Task: Beginning at the line that contains "Given: Pick the", reproduce the entries below exactly, ending with the line that contains "This screenshot has width=773, height=592.". Omit each picture.

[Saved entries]

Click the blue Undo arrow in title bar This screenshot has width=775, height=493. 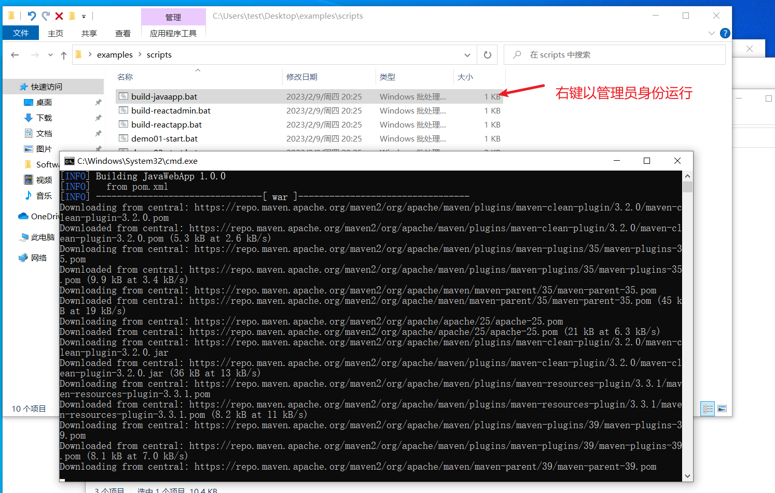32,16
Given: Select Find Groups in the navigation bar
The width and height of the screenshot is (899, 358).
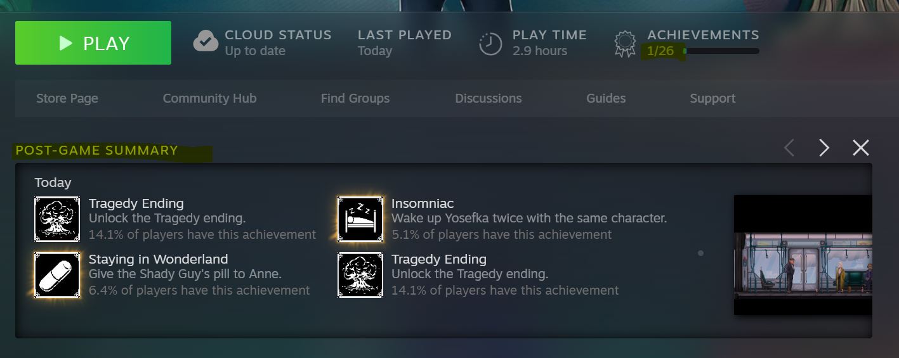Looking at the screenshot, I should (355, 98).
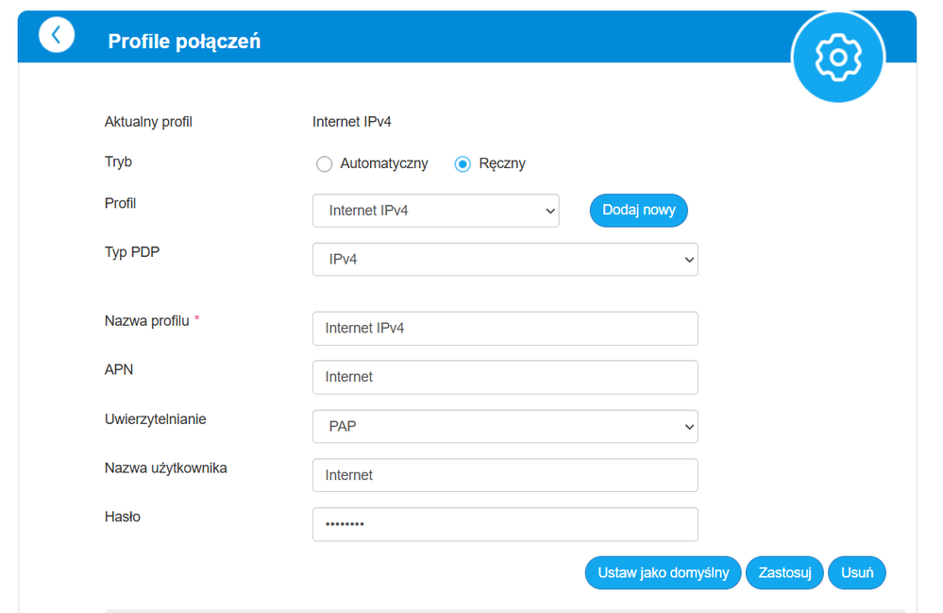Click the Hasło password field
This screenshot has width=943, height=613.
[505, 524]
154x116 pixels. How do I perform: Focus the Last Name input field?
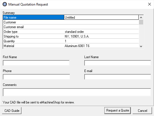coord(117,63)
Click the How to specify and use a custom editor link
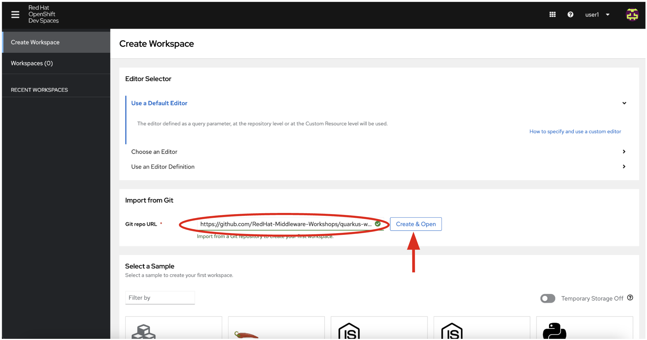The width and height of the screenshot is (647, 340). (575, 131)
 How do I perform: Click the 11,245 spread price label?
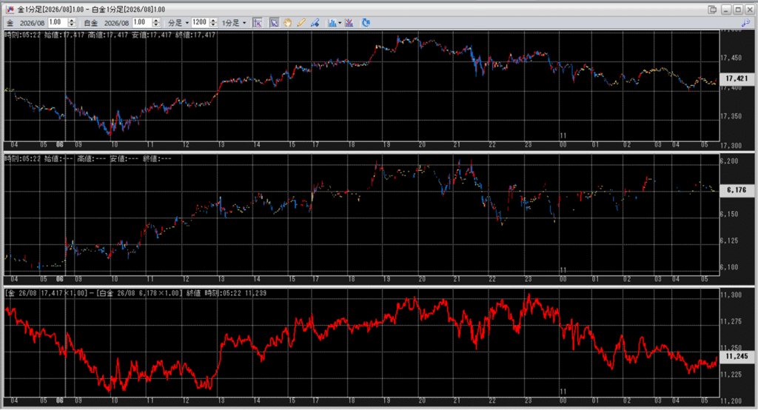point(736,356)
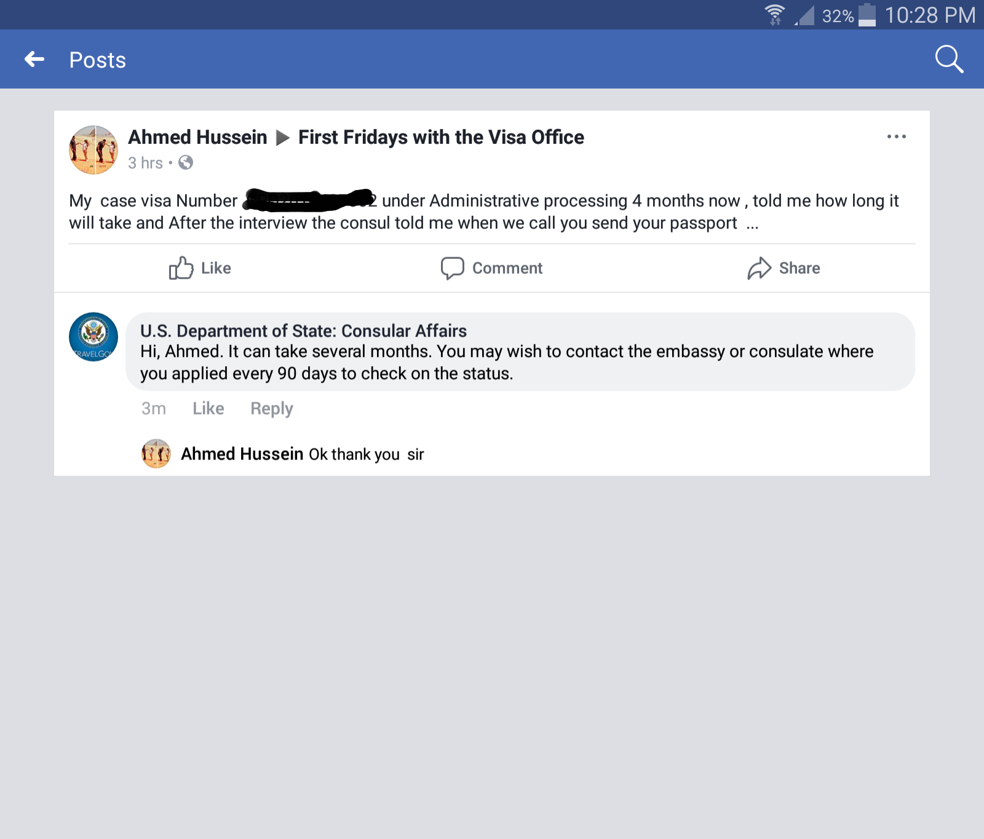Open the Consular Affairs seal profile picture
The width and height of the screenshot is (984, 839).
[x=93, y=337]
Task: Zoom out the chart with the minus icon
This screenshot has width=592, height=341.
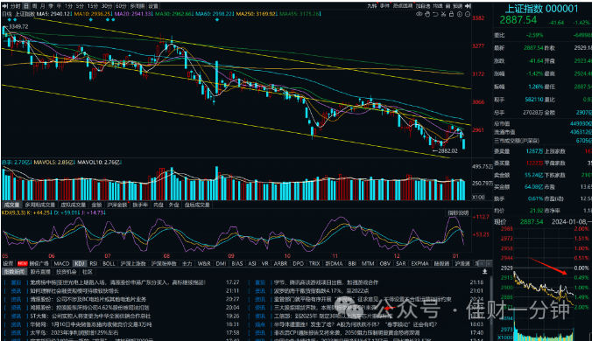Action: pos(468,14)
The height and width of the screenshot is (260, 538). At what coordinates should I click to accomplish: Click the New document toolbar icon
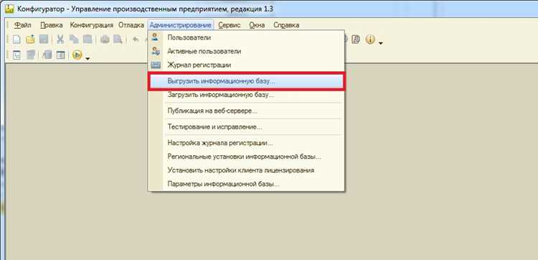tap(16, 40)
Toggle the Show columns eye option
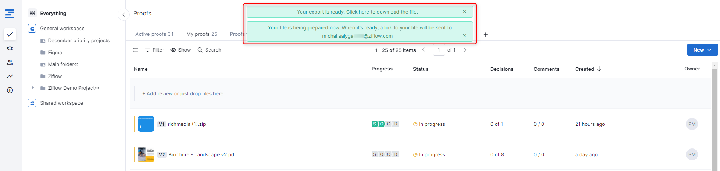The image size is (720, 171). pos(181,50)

==

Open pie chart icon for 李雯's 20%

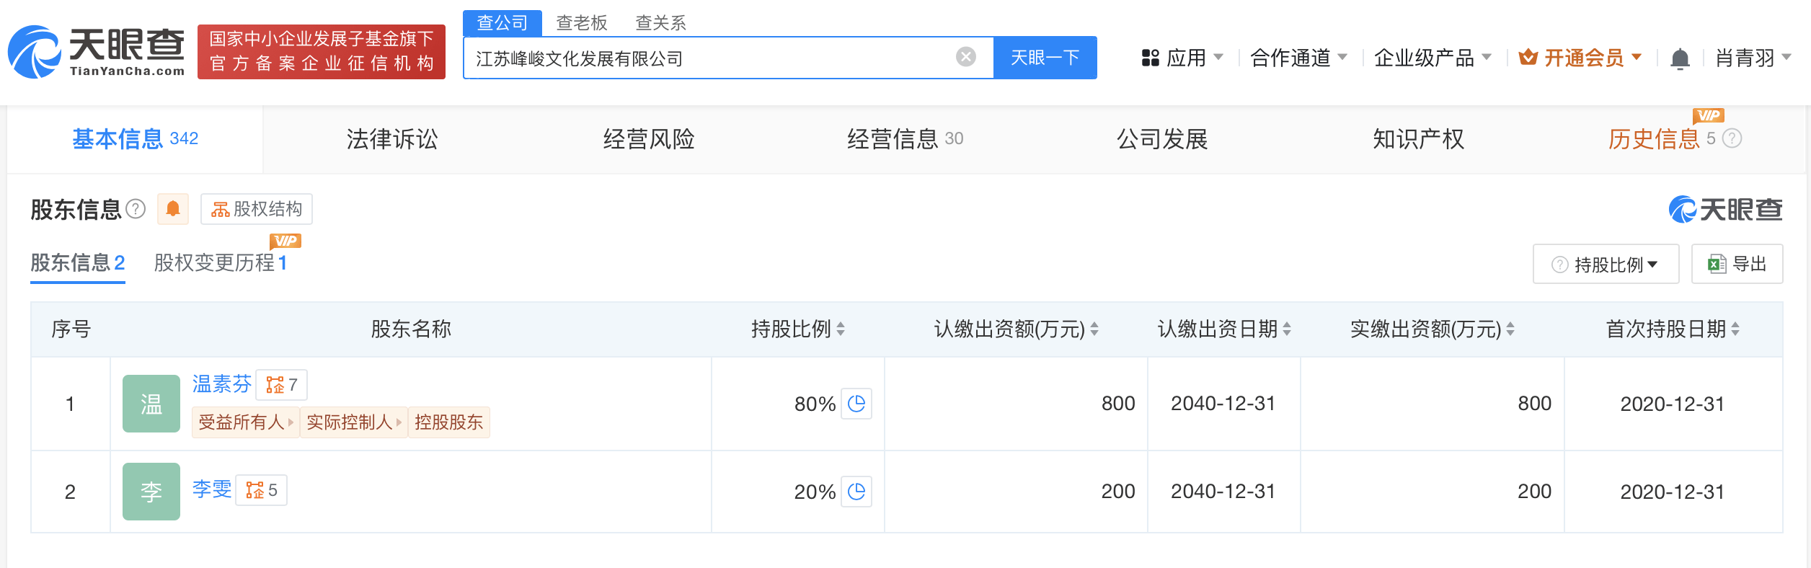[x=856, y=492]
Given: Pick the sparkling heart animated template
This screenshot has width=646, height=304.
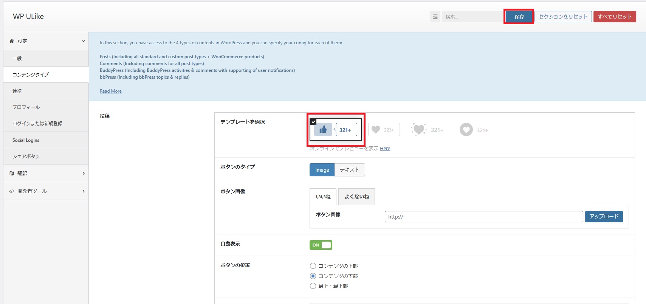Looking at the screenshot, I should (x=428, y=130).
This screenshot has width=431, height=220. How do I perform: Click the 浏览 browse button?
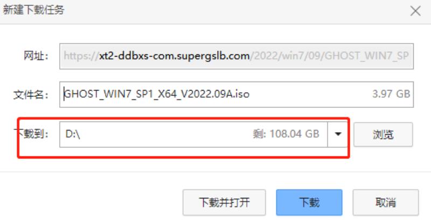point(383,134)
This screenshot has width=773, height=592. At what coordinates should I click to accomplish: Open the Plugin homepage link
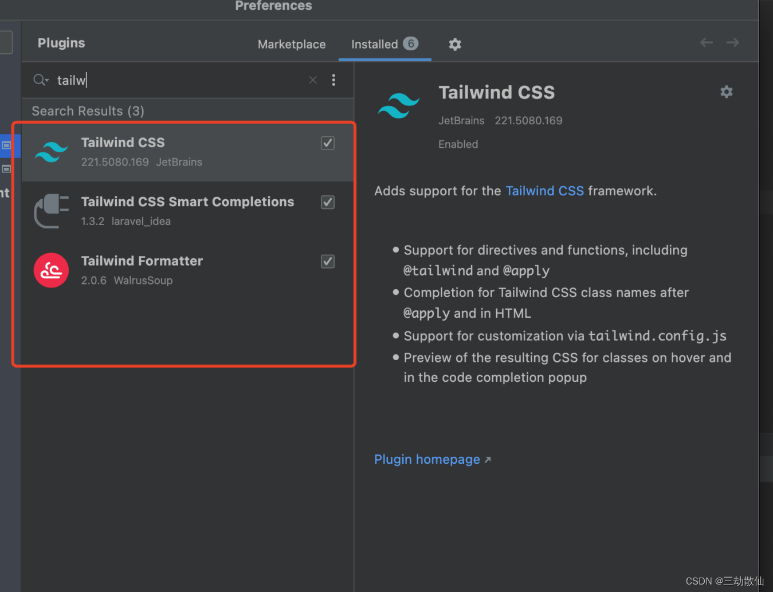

Task answer:
Given: Pick the sparkling heart animated template
This screenshot has width=646, height=304.
Looking at the screenshot, I should (x=428, y=130).
This screenshot has width=431, height=220. How do I perform: Click the 浏览 browse button?
point(383,134)
This screenshot has width=773, height=592. At what coordinates should I click to accomplish: Open the Plugin homepage link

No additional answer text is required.